You might want to avoid Savannah for a little while

Savannah and Chatham county’s Covid infection rate has shot up high enough to put it back in the red zone, and hospitalizations are at the highest level since March. Remember March? March wasn’t good.

Only 41 percent of the county has been fully vaccinated, mostly those over 65. The big fear: Parts of Georgia becoming like parts of Missouri.

A bit of good news

Here’s something positive: : Kids who get multisystem inflammatory syndrome (MIS) as a result of Covid-19 (C) only have to deal with it for a few months after infection — at least, so found researchers at Columbia University. Granted, it’s not a great few months — MIS-C puts kids in the ICU with heart problems — but it’s better than at least one alternative.

Pfizer settles over EpiPen prices

The company agreed to pay $345 million to patients who overpaid for their EpiPens “due to anticompetitive and unfair practices by the drugmaker and the company that markets the emergency allergy treatment, Mylan.”

This is fallout from waaaaaay back in 2016, when Mylan raised the price of EpiPens 600 percent and the New York Times reported that Mylan’s board chair, Robert Coury, used, um, colorful language to describe critics.

Mylan has since merged with Pfizer’s Upjohn to form Viatris.

Antibiotics too early?

Giving kids antibiotics before they’re two years old might change their microbiome enough that it affects the gene expression in their brains. So found Rutgers researchers who suggest “reducing widespread antibiotic use or using alternatives when possible to prevent neurodevelopment problems.”

“Our previous work has shown that exposing young animals to antibiotics changes their metabolism and immunity. The third important development in early life involves the brain. This study is preliminary but shows a correlation between altering the microbiome and changes in the brain that should be further explored.”

Cancer GPS

What if you could use a urine test not only to detect if someone had cancer, but exactly where that cancer was? You’d obviously have to use nanoparticles, like all the cool kids, and that’s just what engineers at MIT came up with.

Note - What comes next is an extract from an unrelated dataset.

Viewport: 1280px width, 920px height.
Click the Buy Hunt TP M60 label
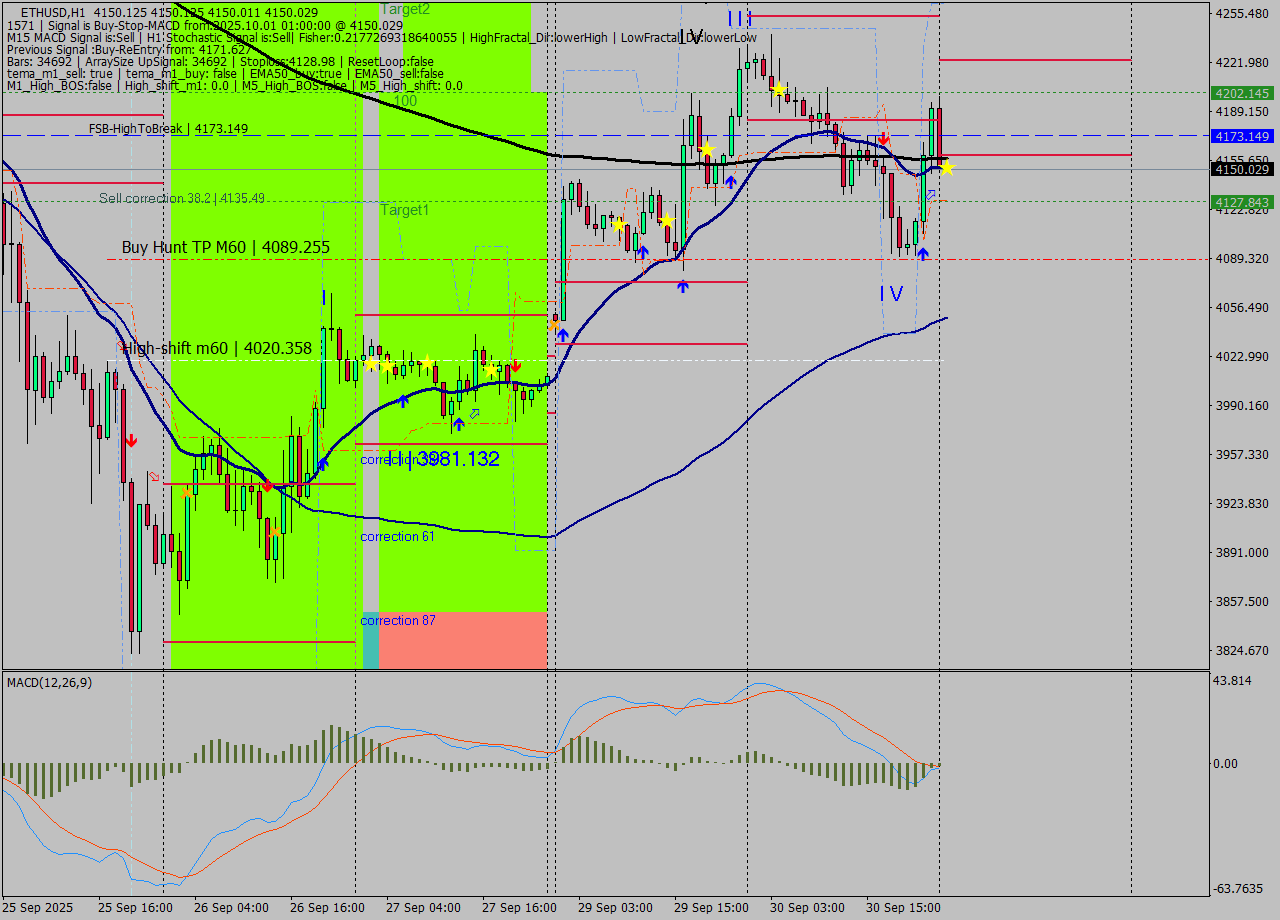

Their nanoparticles “can detect specific cancer-associated molecules that circulate in bodily fluids,” telling doctors both what and where the cancer is:

It can reveal the presence of cancerous proteins through a urine test, and it functions as an imaging agent, pinpointing the tumor location. In principle, this diagnostic could be used to detect cancer anywhere in the body, including tumors that have metastasized from their original locations.

This again

Yet another case of H5N6 bird flu has been found in a human — this one in Bazhong, China. Fear not, as local officials “activated an emergency response and sterilized the area,” which doesn’t sound terrifying at all.

And then this

A man in Texas has been diagnosed with monkeypox — the first such case in the U.S. in 20 years. He had just flown back from Nigeria (presumably to meet with a prince to collect his millions). The other passengers are probably very glad masks were required on the flights.

Listen to your elders (they may have dementia)

On Thursday we told you about using GPS to potentially detect Alzheimer’s by monitoring someone’s driving. But what if Grandpa won’t go for that? Japanese researchers have another way: an algorithm they say can detect the onset of dementia just by hearing phone conversations — live or recorded.

In fact, testing showed that their machine-learning system was as good at predicting Alzheimer’s as existing cognitive tests.

More creepy-crawlies

Yesterday it was spiders and caterpillars with potentially helpful venom. Today we’ll go with tarantulas and snakes.

Bioengineers led by Canada’s Western University are working to turn the blood clotting enzyme reptilase — it comes from the venom of the deadly (and usually-in-South-America) lancehead snake — into surgical glue that’s both stronger and faster to set than today’s clinical fibrin glue.

Meanwhile, entomologists at UC Davis are looking at using the venom of the Peruvian green velvet tarantula

…to keep pain signals from transmitting between nerves and muscles. This spider’s venom has a particular peptide associated with a specific channel that transmits pain.

The goal is a pain treatment as strong as opioids without the side effects.